Source: NRDDI financial reports

Table 14 shows that the actual expenditures for the NRDDI were $3.6 million. Expenditures in 2009-10 were higher than anticipated; given that results were needed one year earlier, activities and expenditures were concentrated in 2009-2010 and early 2010-2011.

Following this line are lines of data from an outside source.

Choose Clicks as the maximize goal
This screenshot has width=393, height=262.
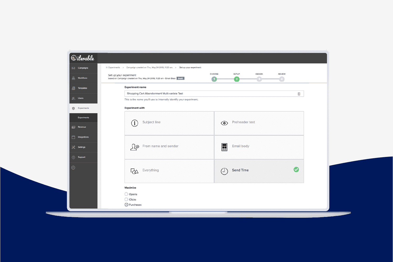(126, 199)
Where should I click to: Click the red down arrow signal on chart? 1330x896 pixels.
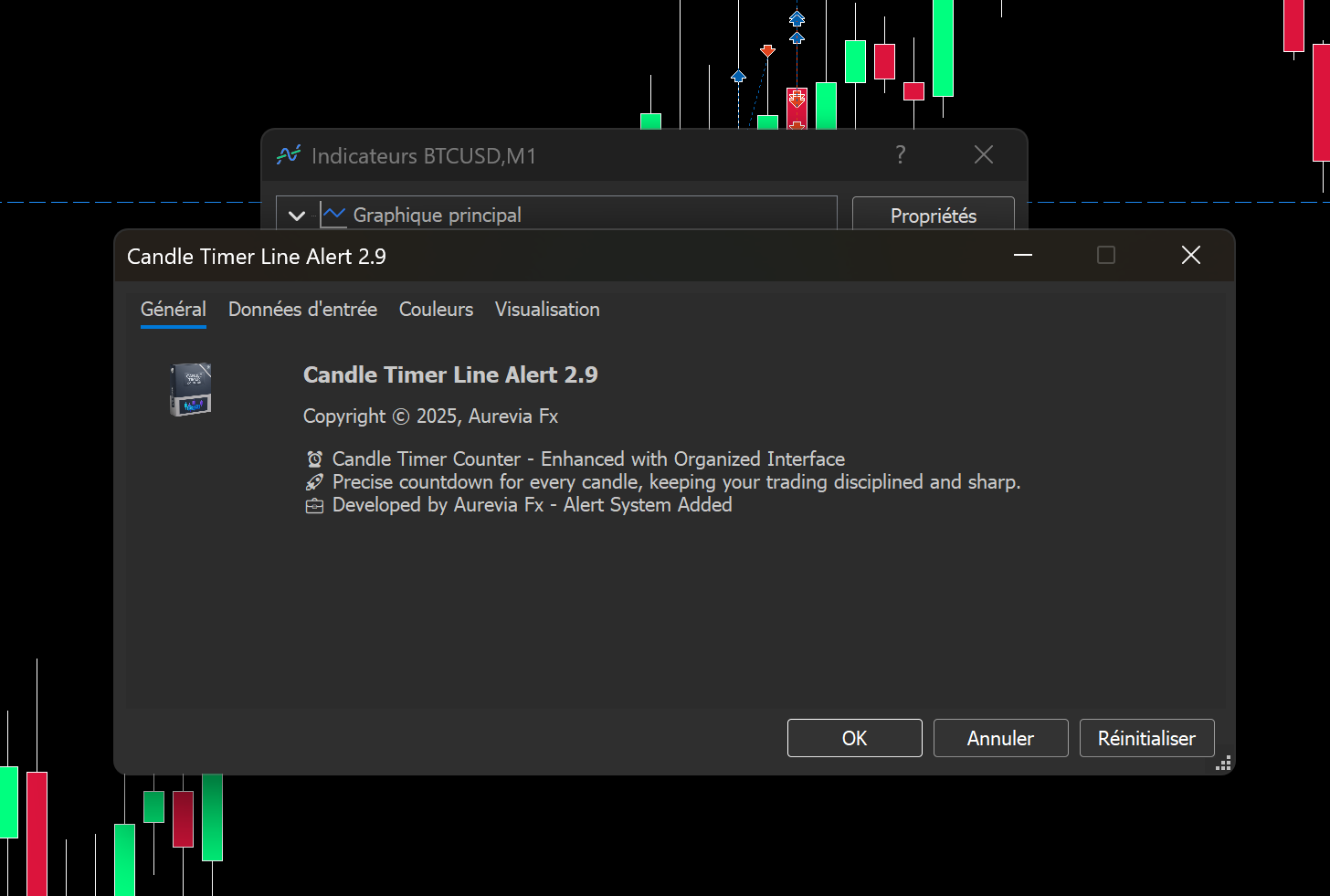(768, 51)
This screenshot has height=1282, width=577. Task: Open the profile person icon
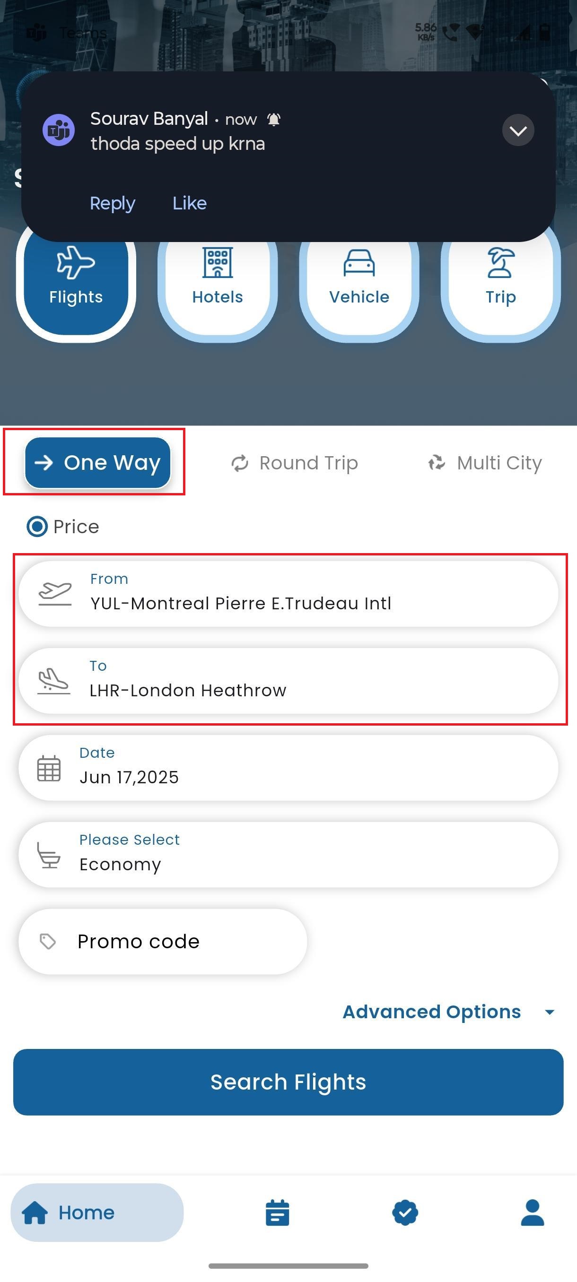coord(532,1212)
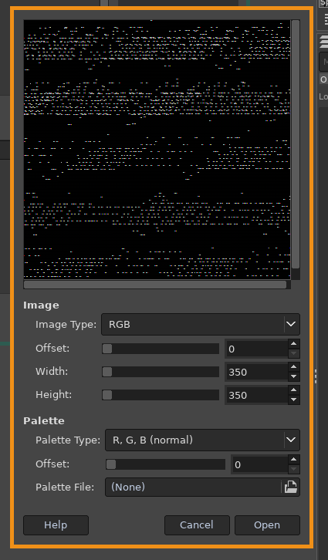The width and height of the screenshot is (328, 560).
Task: Click the Width slider track
Action: (x=161, y=372)
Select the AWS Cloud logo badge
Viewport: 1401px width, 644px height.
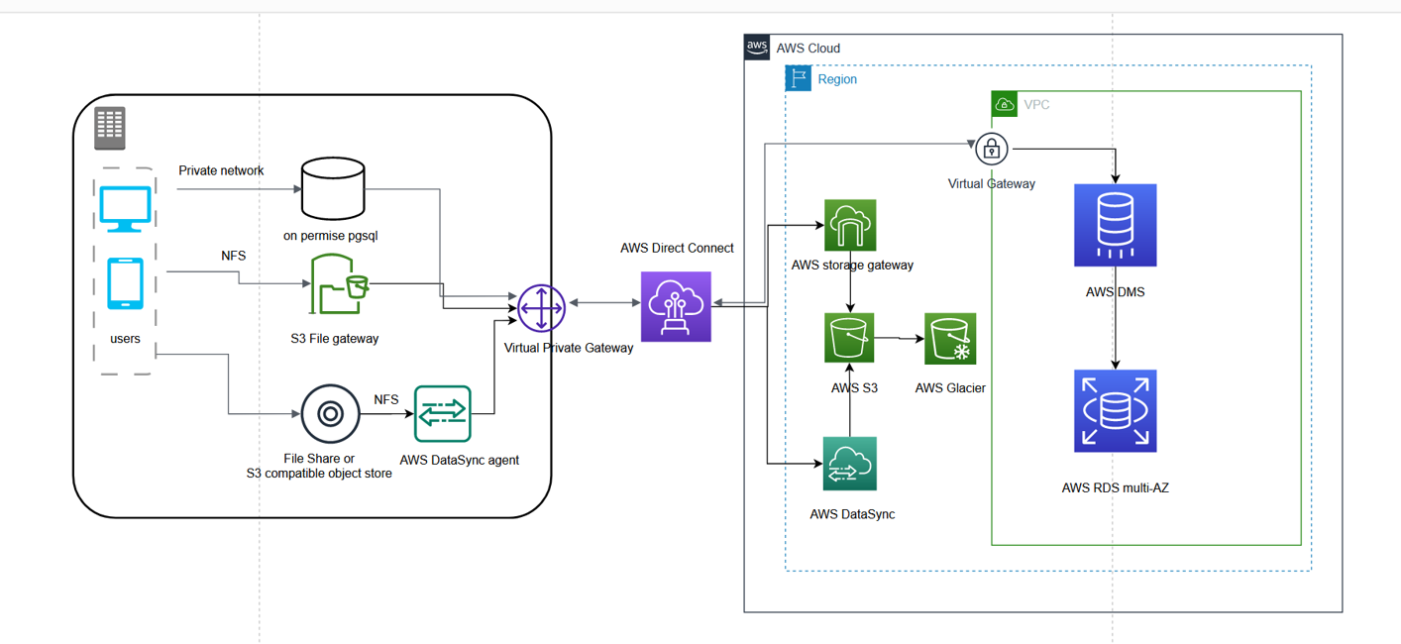(757, 48)
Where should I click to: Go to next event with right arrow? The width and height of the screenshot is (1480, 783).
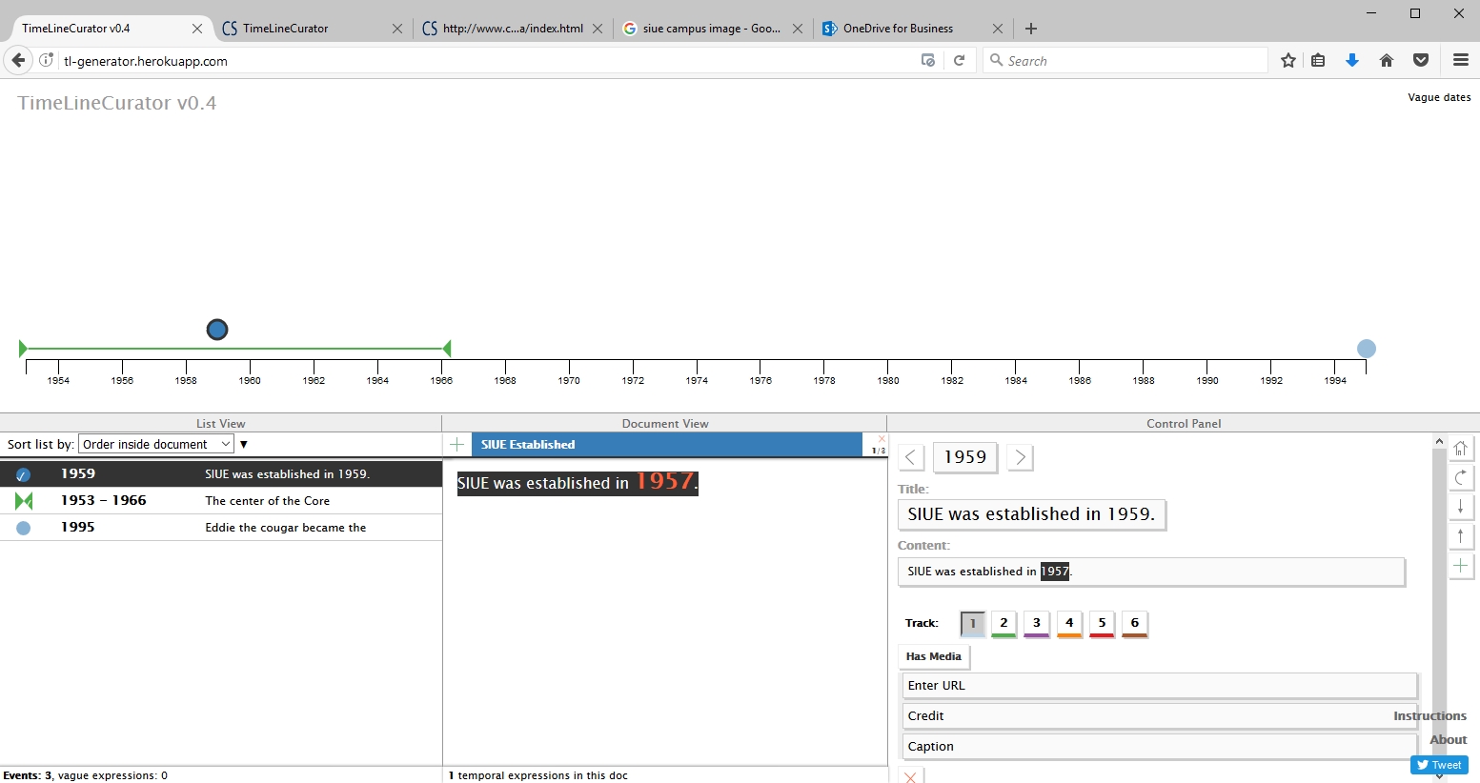click(1020, 457)
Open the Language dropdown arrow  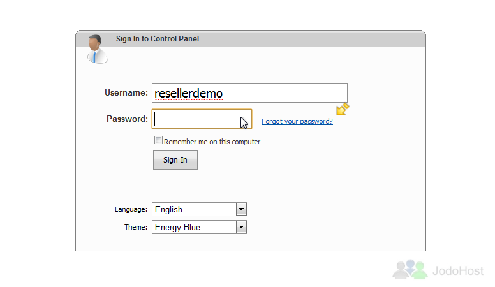242,209
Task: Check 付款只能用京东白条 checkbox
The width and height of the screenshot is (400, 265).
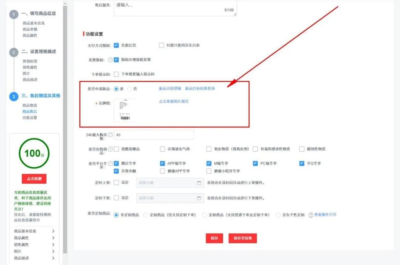Action: [161, 45]
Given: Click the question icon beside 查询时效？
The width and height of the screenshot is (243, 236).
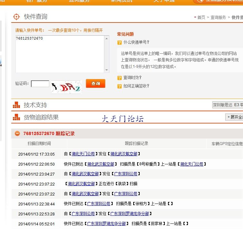Looking at the screenshot, I should coord(119,78).
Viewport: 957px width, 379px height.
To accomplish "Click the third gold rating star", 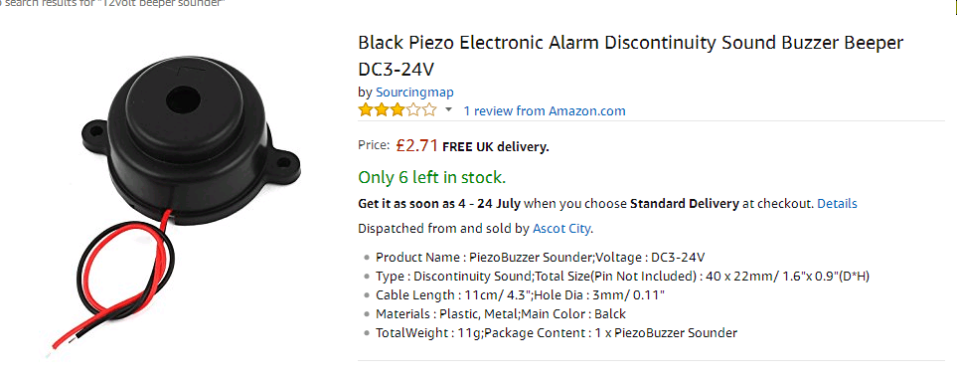I will coord(398,110).
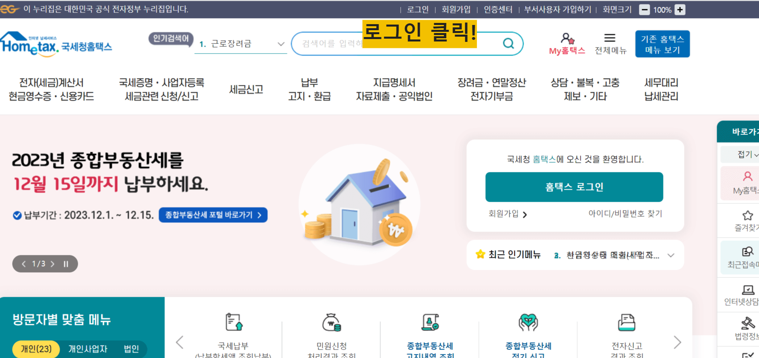Select the 법인 visitor toggle

click(x=131, y=349)
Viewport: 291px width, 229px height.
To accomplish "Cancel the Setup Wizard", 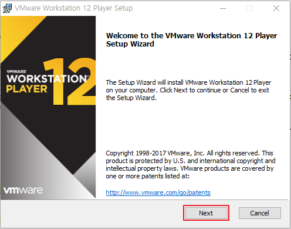I will click(x=260, y=213).
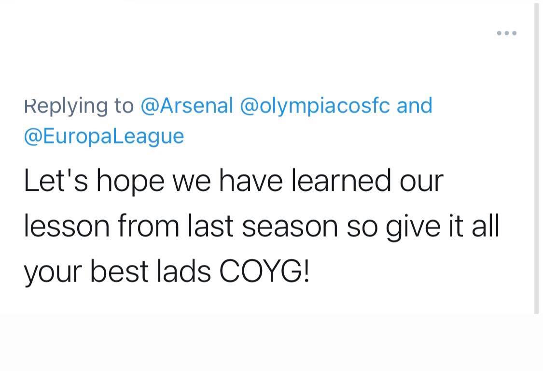
Task: Click the vertical scrollbar on the right edge
Action: [x=536, y=159]
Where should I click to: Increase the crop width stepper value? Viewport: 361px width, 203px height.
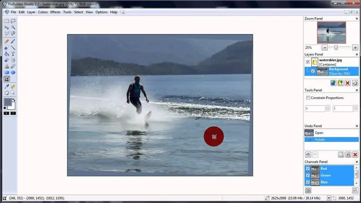[328, 107]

Table 14: NRDDI expenditures, 2008–2009 to 2010–2011 ($)
Funding 2008–2009 2009–2010 2010–2011 Total
Salary 199,239 231,324 226,885 657,448
EBP (20%) 39,848 46,265 45,377 131,490
Program operating 20,348 169,429 97,868 287,645
Corporate operating 46,682 46,682 61,174 154,538
Contributions 150,000 1,529,848 640,982 2,320,830
Department total 456,117 2,023,548 1,072,286 3,551,951
PWGSC accommodations 27,170 27,170 27,170 81,510
Program total 483,787 2,050,718 1,099,456 3,633,961

Source: NRDDI financial reports.

Three FTEs were involved in delivering the NRDDI, including two from FPPD and one from CanmetENERGY. One of these FTEs was engaged in policy and technical work related to NRDDI.

Policy, Financial, and Technical Function Resources

Table 15 provides the expenditures related to the policy and technical function outside of such work specifically related to EEP, ecoEBF and NRDDI. Total expenditures between 2007-2008 and 2010-2011 were about $2.8 million. These funds come from the Department’s A-base allocation.

Table 15: Policy-related expenditures, 2008–2009 to 2010–2011 ($)
2007–2008 2008–2009 2009–2010 2010–2011 Total
Salaries 309,216 184,182 523,630 493,347 1,510,375
Operating
Division oversight 194,162 492,688 137,025 93,681 917,556
Policy development / support 98,171 - 22,583 20,000 140,754
GHGenius / lifecycle analysis - - 135,091 51,765 186,856
TOTAL 601,549 676,870 818,329 658,793 2,755,541

Source: FPPD financial reports and Program.

Together, the Policy and Program Development and the Financial and Market Analysis Units have 14 FTEs (as of March 2011) comprising analytical and technical staff.